Considering that Ordinary and Extraordinary Shareholders Meetings were convened to be held on April 27, 2010, Vale S.A. (“Vale”), hereby, provides the following explanations regarding the matters and proposals mentioned in the agenda of such meetings.
1 — Introduction — Voting Rights
Pursuant to Article 5º of Vale’s By-Laws, each common, class “A” preferred share and special class shares shall confer the right to one vote in decisions made at General Meetings. However, although the preferred class “A” and special shares have the same political rights as the common shares, exception is made to voting for the appointment of members to the Board of Directors, which shall observe the provisions set forth in §§2º and 3º of Article 11 of the By-Laws, as well as the right to appoint and dismiss one member of the Fiscal Council, and its respective alternate.

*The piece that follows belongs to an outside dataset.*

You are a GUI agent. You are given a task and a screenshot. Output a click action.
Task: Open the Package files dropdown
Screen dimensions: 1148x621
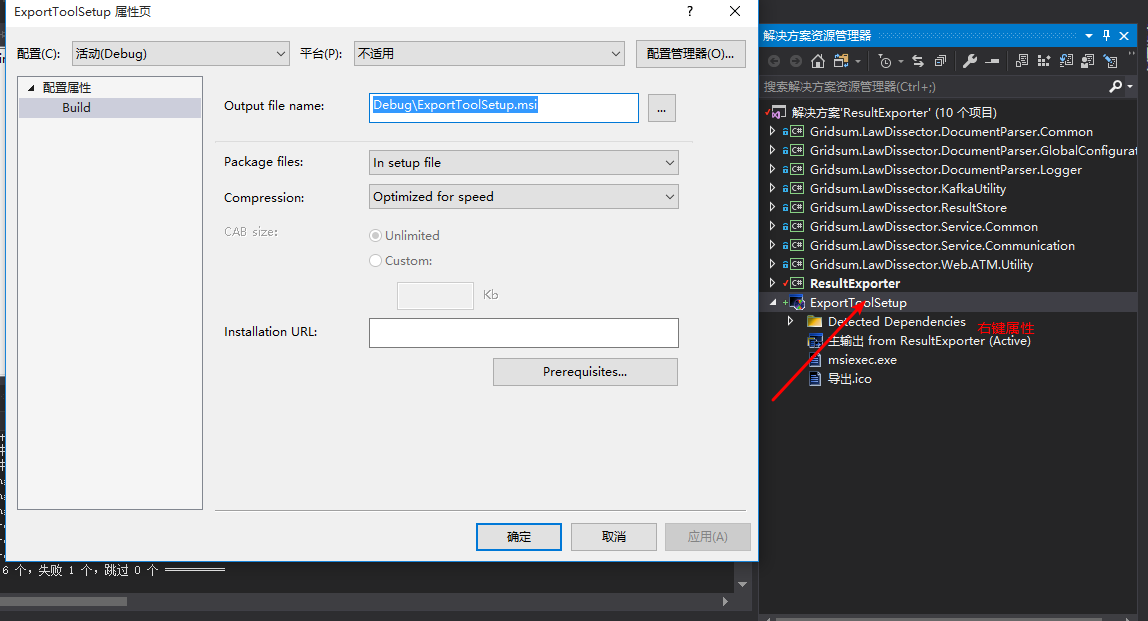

2 — Global annual compensation
The annual aggregate compensation proposed for 2010 is up to R$99,079,000.00 (ninety-nine million and seventy-nine thousand reais), to be distributed by our Board of Directors, pursuant the Brazilian corporate law and Vale’s By-laws. It is important to mention that in order to establish the aggregate compensation amount, the proposal takes into account various factors, which range from the responsibilities, time dedicated to the tasks, competence, professional reputation and services market value.
Such amount comprehends: (a) up to R$8,503,000.00 (eight million and five hundred and three thousand reais) corresponding to the fixed compensation of directors and members if the advisory committees, pursuant article 15, §2º of Vale’s By-laws and of the members of the fiscal council, pursuant article 163 of the Brazilian corporate law; (b) up to R$68,144,000.00 (sixty-eight million, one hundred and forty-four thousand reais) related to the fixed and variable compensation of executive officers, taking into account an Executive Officers Board with 08 Executive Officers positions, although only 06 them are currently occupied. The fixed individual compensation is compatible with the amounts paid to the senior management of similar companies, and the variable compensation corresponds to the bonuses and incentive payments, and its payment is conditioned to pre established goals, based on the performance of Vale. Therefore, the payment of the variable compensation is equivalent to the fulfillment, total or in part, of the pre-established goals, and may even be not paid if such goals are not reached; and (c) up to R$22,432,000.00 (twenty-two million, four hundred and thirty-two thousand reais) corresponding to all taxes and duties related to the compensation that are of Vale’s responsibility, as well as benefits of any nature.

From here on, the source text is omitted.